Stored records
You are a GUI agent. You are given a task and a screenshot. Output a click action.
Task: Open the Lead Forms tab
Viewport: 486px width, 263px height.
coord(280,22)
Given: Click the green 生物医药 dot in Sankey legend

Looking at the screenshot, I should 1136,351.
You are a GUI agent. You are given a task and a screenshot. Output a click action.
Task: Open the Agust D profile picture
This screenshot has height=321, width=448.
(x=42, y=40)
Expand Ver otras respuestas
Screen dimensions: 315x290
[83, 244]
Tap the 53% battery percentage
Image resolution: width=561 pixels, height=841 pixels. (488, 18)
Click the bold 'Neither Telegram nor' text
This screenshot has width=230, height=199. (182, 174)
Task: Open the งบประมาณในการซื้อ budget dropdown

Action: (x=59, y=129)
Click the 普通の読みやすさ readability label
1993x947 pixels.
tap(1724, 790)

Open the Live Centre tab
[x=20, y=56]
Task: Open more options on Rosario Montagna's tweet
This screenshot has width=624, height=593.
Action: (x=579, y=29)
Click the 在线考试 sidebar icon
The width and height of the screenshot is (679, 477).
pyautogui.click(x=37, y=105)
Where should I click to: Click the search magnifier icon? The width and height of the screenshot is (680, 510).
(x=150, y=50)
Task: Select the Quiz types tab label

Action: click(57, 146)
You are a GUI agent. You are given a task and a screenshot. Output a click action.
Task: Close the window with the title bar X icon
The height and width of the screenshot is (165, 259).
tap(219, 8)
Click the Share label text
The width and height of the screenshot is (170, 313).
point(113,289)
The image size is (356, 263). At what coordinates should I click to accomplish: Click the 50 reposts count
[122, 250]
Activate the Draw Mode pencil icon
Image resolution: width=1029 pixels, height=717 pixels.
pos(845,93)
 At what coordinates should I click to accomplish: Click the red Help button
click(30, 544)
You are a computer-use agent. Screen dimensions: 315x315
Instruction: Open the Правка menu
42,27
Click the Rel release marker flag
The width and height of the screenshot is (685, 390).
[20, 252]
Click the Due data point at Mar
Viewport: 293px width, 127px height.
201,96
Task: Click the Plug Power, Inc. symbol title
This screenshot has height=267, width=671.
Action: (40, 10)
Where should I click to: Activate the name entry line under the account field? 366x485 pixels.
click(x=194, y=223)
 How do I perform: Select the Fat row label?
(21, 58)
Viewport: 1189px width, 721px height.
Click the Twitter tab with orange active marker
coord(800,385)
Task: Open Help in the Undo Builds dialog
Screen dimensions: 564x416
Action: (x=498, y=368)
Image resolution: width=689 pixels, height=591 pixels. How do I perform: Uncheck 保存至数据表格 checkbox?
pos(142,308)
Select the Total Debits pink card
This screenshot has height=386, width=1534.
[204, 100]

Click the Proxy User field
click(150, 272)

Problem requirements: Going from the line that contains "The width and height of the screenshot is (685, 390)." to the last line of the records, reproduce every line as written.

Reply to the task:
The width and height of the screenshot is (685, 390).
[20, 252]
Click the Due data point at Mar
Viewport: 293px width, 127px height.
201,96
Task: Click the Plug Power, Inc. symbol title
This screenshot has height=267, width=671.
Action: (40, 10)
Where should I click to: Activate the name entry line under the account field? 366x485 pixels.
click(x=194, y=223)
 How do I perform: Select the Fat row label?
(21, 58)
Viewport: 1189px width, 721px height.
Click the Twitter tab with orange active marker
coord(800,385)
Task: Open Help in the Undo Builds dialog
Screen dimensions: 564x416
Action: (x=498, y=368)
Image resolution: width=689 pixels, height=591 pixels. How do I perform: Uncheck 保存至数据表格 checkbox?
pos(142,308)
Select the Total Debits pink card
This screenshot has height=386, width=1534.
[204, 100]

Click the Proxy User field
click(150, 272)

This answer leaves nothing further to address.